Cazuelas de cerámica: antes de meterlas en el lavavajillas, verifica si lo admiten (depende del tipo de barniz que tengan). Para lavarlas a mano sirve un detergente para los platos; para quitar la comida endurecida, se ponen en remojo, se quita todo lo que se pueda con un estropajo de nailon y se vuelven a poner en remojo; se repite esta operación hasta que estén limpias. Si es necesario usar algún detergente, se usa bicarbonato.

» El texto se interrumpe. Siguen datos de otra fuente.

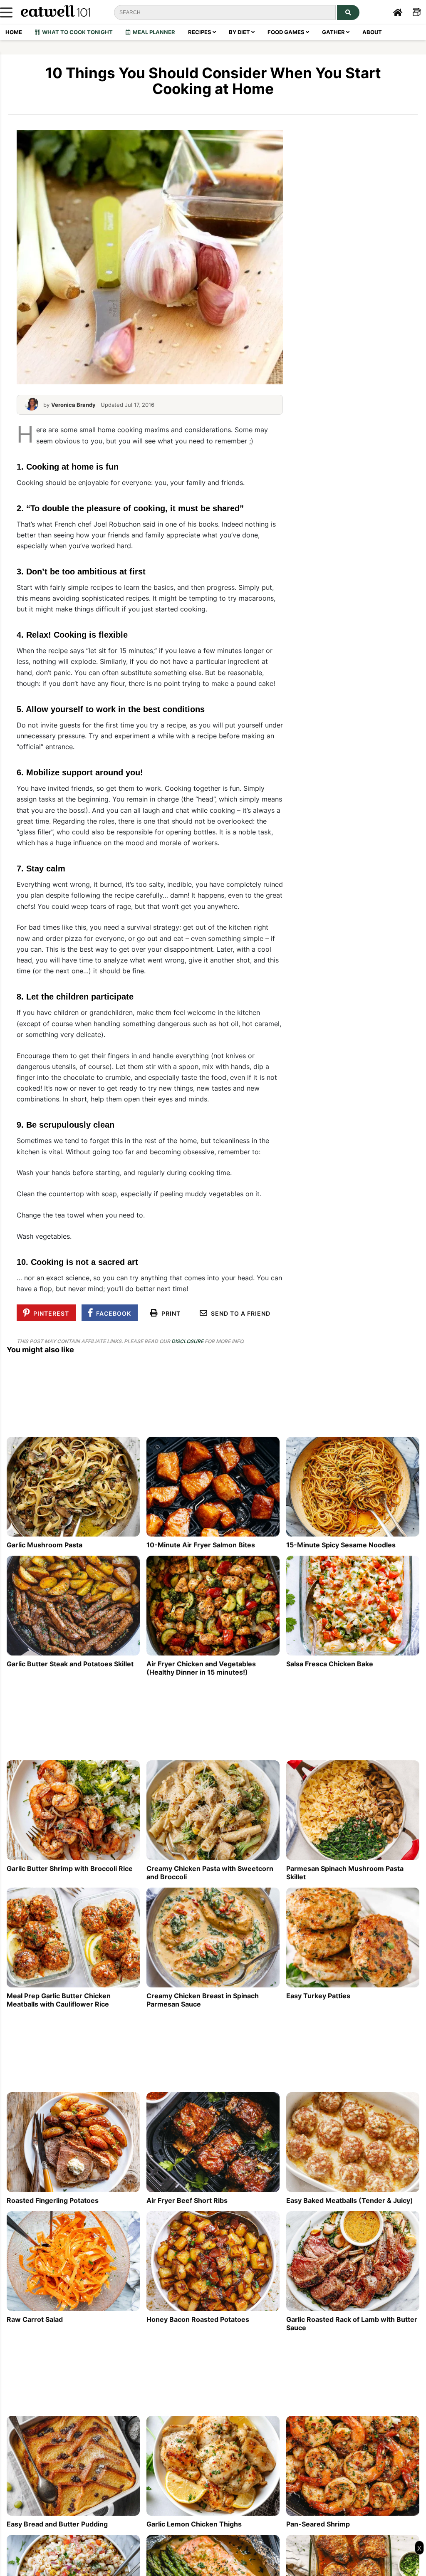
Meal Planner (152, 32)
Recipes (200, 32)
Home (13, 32)
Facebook (112, 1313)
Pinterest (49, 1313)
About (372, 32)
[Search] (348, 12)
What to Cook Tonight (76, 32)
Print (169, 1313)
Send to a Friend (239, 1313)
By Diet (240, 32)
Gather (334, 32)
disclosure (187, 1341)
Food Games (286, 32)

Ten en cuenta que los productos abrasivos o los estropajos de metal rayan el esmalte.
Ollas de cobre: las ollas y los objetos de cobre no se introducen en el lavavajillas ni se limpian con un estropajo de acero o productos abrasivos. las ollas de cobre que hoy se comercializan para cocinar suelen llevar un recubrimiento que impide el contacto de la comida con el metal; por eso no conllevan riesgos para la salud. Es conveniente usar cucharas de madera o plástico para no rayarlas.
Cacerolas antiadherentes: se deben dejar enfriar, se lavan con agua caliente jabonosa, se aclaran y se secan. Muchas se pueden lavaren el lavavajillas. Para acondicionar la superficie después de cada lavado, se extiende una cucharada de aceite vegetal con una servilleta de papel o con un paño. Si se les pega comida, se raspan cuando están enjabonadas con una espátula de plástico o se usa un estropajo de nailon.
Cazuelas de barro: cuando se calienten pro primera vez, seguramente despedirán un olor desagradable de barniz. Por eso, antes, se cuece en ellas un poco de leche para que exhalen el olor.
Ollas de acero o hierro esmaltado: las ollas hechas con este material se deben manejar con cuidado para evitar que se quiebren, y no se ponen sobre el fuego vacías. No se usan estropajos de acero porque rayan la superficie.
Cazos de vidrio refractario: se echa bicarbonato en el fondo, se cubre con agua caliente y se deja durante 10 minutos. Luego, se lavan de forma normal. Para manchas resistentes, se frota con un paño húmedo y bicarbonato o con un  estropajo de acero fino seco y sal.
Ollas a presión: si tienen manchas, probablemente sean de cal. Para limpiarlas, se cuecen, durante 15 minutos, 2 cucharadas de vinagre y unas gotas de limón con un poco de ruibarbo.
Cazuelas de pírex: este vidrio, resistente a fuego, se lava en el lavavajillas o a mano. Para quitar la comida pegada, se pone a remojo en una solución de  detergente para platos y agua. Si la comida que se ha quemado contiene azúcar o almidones (patata), se echa un poco de levadura en polvo y se deja en remojo; se frota con un producto delicado. No se emplea un estropajo de acero porque raya la superficie.